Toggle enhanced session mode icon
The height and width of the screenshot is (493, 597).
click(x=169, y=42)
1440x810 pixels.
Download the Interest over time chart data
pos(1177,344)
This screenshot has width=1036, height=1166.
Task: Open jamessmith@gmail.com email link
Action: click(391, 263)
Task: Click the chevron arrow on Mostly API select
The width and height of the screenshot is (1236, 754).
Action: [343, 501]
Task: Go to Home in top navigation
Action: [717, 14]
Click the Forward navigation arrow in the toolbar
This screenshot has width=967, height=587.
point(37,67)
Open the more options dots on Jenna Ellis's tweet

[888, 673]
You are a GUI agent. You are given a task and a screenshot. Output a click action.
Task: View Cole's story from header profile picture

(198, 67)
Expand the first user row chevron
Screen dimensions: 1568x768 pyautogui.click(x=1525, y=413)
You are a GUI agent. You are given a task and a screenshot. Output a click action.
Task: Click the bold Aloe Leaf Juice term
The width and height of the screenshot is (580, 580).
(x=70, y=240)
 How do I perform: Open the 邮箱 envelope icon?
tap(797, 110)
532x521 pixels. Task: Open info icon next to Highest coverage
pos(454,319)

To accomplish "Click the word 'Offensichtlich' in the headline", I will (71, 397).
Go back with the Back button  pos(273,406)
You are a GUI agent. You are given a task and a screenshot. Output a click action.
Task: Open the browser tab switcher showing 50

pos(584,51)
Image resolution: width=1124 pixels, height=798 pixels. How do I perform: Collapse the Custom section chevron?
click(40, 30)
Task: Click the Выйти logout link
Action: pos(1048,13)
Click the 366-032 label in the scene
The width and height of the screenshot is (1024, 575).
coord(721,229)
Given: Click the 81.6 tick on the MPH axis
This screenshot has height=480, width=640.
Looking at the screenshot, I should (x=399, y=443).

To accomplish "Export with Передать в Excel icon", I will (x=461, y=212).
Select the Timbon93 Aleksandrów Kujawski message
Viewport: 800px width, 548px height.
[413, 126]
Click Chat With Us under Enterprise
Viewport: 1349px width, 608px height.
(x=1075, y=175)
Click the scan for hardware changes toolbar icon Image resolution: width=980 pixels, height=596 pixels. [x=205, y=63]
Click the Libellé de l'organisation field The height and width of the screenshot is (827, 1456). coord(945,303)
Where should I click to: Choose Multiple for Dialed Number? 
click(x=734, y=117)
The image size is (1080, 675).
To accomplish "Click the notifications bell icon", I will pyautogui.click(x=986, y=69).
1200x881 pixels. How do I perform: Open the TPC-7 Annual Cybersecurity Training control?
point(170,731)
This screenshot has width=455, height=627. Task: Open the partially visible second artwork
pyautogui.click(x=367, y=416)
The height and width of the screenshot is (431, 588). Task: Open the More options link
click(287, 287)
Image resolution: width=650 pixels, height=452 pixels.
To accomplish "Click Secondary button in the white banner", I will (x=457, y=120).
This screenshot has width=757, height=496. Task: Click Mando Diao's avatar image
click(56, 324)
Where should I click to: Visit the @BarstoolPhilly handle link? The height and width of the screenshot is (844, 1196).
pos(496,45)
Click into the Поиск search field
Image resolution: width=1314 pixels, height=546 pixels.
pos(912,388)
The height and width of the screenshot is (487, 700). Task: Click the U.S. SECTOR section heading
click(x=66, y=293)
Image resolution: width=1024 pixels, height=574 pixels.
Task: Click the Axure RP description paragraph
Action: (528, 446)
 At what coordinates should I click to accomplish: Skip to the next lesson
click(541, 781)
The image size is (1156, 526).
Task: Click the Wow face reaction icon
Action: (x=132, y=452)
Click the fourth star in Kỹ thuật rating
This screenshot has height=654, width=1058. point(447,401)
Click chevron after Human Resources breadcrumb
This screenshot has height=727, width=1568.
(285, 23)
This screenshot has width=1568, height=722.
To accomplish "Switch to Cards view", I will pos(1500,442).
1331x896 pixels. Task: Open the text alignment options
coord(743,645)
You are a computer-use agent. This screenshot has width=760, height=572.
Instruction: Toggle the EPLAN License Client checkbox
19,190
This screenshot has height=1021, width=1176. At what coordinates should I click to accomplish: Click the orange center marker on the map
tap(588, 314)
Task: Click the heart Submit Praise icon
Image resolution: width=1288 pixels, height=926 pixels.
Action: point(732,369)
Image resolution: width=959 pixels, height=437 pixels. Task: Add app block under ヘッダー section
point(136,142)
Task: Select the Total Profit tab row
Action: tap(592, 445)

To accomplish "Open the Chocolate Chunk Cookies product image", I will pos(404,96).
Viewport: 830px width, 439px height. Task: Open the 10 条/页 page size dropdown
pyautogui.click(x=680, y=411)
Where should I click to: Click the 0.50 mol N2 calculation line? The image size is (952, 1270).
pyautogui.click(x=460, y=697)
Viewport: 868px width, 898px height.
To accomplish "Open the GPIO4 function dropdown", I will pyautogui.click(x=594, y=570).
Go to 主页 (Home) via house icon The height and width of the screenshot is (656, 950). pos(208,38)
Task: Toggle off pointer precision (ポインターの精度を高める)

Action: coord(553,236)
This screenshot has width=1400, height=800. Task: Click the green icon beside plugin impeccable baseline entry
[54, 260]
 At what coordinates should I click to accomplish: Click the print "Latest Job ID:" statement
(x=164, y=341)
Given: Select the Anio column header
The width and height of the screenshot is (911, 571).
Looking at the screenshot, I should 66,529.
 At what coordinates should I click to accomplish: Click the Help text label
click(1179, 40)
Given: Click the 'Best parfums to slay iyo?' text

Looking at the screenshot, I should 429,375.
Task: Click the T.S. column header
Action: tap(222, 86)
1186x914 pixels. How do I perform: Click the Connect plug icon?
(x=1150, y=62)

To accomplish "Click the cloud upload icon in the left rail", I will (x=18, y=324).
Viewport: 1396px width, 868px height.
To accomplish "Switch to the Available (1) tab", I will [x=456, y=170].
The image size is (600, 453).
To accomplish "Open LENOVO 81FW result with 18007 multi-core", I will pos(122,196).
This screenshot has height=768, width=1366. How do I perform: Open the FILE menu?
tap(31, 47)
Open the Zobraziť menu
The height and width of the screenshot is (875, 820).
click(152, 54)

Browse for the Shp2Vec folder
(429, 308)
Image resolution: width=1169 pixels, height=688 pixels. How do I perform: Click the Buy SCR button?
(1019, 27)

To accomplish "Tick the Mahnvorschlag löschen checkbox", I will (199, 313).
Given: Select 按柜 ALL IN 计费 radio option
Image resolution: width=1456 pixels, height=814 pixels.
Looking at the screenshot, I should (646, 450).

→ What you have to do:
Each line above is to be restated exactly.

→ Task result:
Toggle enhanced session mode icon
The height and width of the screenshot is (493, 597).
click(x=169, y=42)
1440x810 pixels.
Download the Interest over time chart data
pos(1177,344)
This screenshot has width=1036, height=1166.
Task: Open jamessmith@gmail.com email link
Action: click(391, 263)
Task: Click the chevron arrow on Mostly API select
The width and height of the screenshot is (1236, 754).
Action: [343, 501]
Task: Go to Home in top navigation
Action: [717, 14]
Click the Forward navigation arrow in the toolbar
This screenshot has width=967, height=587.
point(37,67)
Open the more options dots on Jenna Ellis's tweet

[888, 673]
You are a GUI agent. You are given a task and a screenshot. Output a click action.
Task: View Cole's story from header profile picture

(198, 67)
Expand the first user row chevron
Screen dimensions: 1568x768 pyautogui.click(x=1525, y=413)
You are a GUI agent. You are given a task and a screenshot. Output a click action.
Task: Click the bold Aloe Leaf Juice term
The width and height of the screenshot is (580, 580).
(x=70, y=240)
 How do I perform: Open the 邮箱 envelope icon?
tap(797, 110)
532x521 pixels. Task: Open info icon next to Highest coverage
pos(454,319)

To accomplish "Click the word 'Offensichtlich' in the headline", I will (71, 397).
Go back with the Back button  pos(273,406)
You are a GUI agent. You are given a task and a screenshot. Output a click action.
Task: Open the browser tab switcher showing 50

pos(584,51)
Image resolution: width=1124 pixels, height=798 pixels. How do I perform: Collapse the Custom section chevron?
click(40, 30)
Task: Click the Выйти logout link
Action: pos(1048,13)
Click the 366-032 label in the scene
The width and height of the screenshot is (1024, 575).
coord(721,229)
Given: Click the 81.6 tick on the MPH axis
This screenshot has height=480, width=640.
Looking at the screenshot, I should (x=399, y=443).

To accomplish "Export with Передать в Excel icon", I will (x=461, y=212).
Select the Timbon93 Aleksandrów Kujawski message
Viewport: 800px width, 548px height.
[413, 126]
Click Chat With Us under Enterprise
Viewport: 1349px width, 608px height.
(x=1075, y=175)
Click the scan for hardware changes toolbar icon Image resolution: width=980 pixels, height=596 pixels. [x=205, y=63]
Click the Libellé de l'organisation field The height and width of the screenshot is (827, 1456). coord(945,303)
Where should I click to: Choose Multiple for Dialed Number? 
click(x=734, y=117)
The image size is (1080, 675).
To accomplish "Click the notifications bell icon", I will pyautogui.click(x=986, y=69).
1200x881 pixels. How do I perform: Open the TPC-7 Annual Cybersecurity Training control?
point(170,731)
This screenshot has width=455, height=627. Task: Open the partially visible second artwork
pyautogui.click(x=367, y=416)
The height and width of the screenshot is (431, 588). Task: Open the More options link
click(287, 287)
Image resolution: width=650 pixels, height=452 pixels.
To accomplish "Click Secondary button in the white banner", I will (x=457, y=120).
This screenshot has width=757, height=496. Task: Click Mando Diao's avatar image
click(56, 324)
Where should I click to: Visit the @BarstoolPhilly handle link? The height and width of the screenshot is (844, 1196).
pos(496,45)
Click into the Поиск search field
Image resolution: width=1314 pixels, height=546 pixels.
pos(912,388)
The height and width of the screenshot is (487, 700). Task: Click the U.S. SECTOR section heading
click(x=66, y=293)
Image resolution: width=1024 pixels, height=574 pixels.
Task: Click the Axure RP description paragraph
Action: (528, 446)
 At what coordinates should I click to accomplish: Skip to the next lesson
click(541, 781)
The image size is (1156, 526).
Task: Click the Wow face reaction icon
Action: (x=132, y=452)
Click the fourth star in Kỹ thuật rating
This screenshot has height=654, width=1058. point(447,401)
Click chevron after Human Resources breadcrumb
This screenshot has height=727, width=1568.
(285, 23)
This screenshot has width=1568, height=722.
To accomplish "Switch to Cards view", I will pos(1500,442).
1331x896 pixels. Task: Open the text alignment options
coord(743,645)
You are a computer-use agent. This screenshot has width=760, height=572.
Instruction: Toggle the EPLAN License Client checkbox
19,190
This screenshot has height=1021, width=1176. At what coordinates should I click to accomplish: Click the orange center marker on the map
tap(588, 314)
Task: Click the heart Submit Praise icon
Image resolution: width=1288 pixels, height=926 pixels.
Action: point(732,369)
Image resolution: width=959 pixels, height=437 pixels. Task: Add app block under ヘッダー section
point(136,142)
Task: Select the Total Profit tab row
Action: tap(592, 445)

To accomplish "Open the Chocolate Chunk Cookies product image", I will pos(404,96).
Viewport: 830px width, 439px height. Task: Open the 10 条/页 page size dropdown
pyautogui.click(x=680, y=411)
Where should I click to: Click the 0.50 mol N2 calculation line? The image size is (952, 1270).
pyautogui.click(x=460, y=697)
Viewport: 868px width, 898px height.
To accomplish "Open the GPIO4 function dropdown", I will pyautogui.click(x=594, y=570).
Go to 主页 (Home) via house icon The height and width of the screenshot is (656, 950). pos(208,38)
Task: Toggle off pointer precision (ポインターの精度を高める)

Action: coord(553,236)
This screenshot has width=1400, height=800. Task: Click the green icon beside plugin impeccable baseline entry
[54, 260]
 At what coordinates should I click to accomplish: Click the print "Latest Job ID:" statement
(x=164, y=341)
Given: Select the Anio column header
The width and height of the screenshot is (911, 571).
Looking at the screenshot, I should 66,529.
 At what coordinates should I click to accomplish: Click the Help text label
click(1179, 40)
Given: Click the 'Best parfums to slay iyo?' text

Looking at the screenshot, I should 429,375.
Task: Click the T.S. column header
Action: tap(222, 86)
1186x914 pixels. How do I perform: Click the Connect plug icon?
(x=1150, y=62)

To accomplish "Click the cloud upload icon in the left rail", I will (x=18, y=324).
Viewport: 1396px width, 868px height.
To accomplish "Switch to the Available (1) tab", I will [x=456, y=170].
The image size is (600, 453).
To accomplish "Open LENOVO 81FW result with 18007 multi-core", I will pos(122,196).
This screenshot has height=768, width=1366. How do I perform: Open the FILE menu?
tap(31, 47)
Open the Zobraziť menu
The height and width of the screenshot is (875, 820).
click(152, 54)

Browse for the Shp2Vec folder
(429, 308)
Image resolution: width=1169 pixels, height=688 pixels. How do I perform: Click the Buy SCR button?
(1019, 27)

To accomplish "Tick the Mahnvorschlag löschen checkbox", I will (199, 313).
Given: Select 按柜 ALL IN 计费 radio option
Image resolution: width=1456 pixels, height=814 pixels.
Looking at the screenshot, I should (646, 450).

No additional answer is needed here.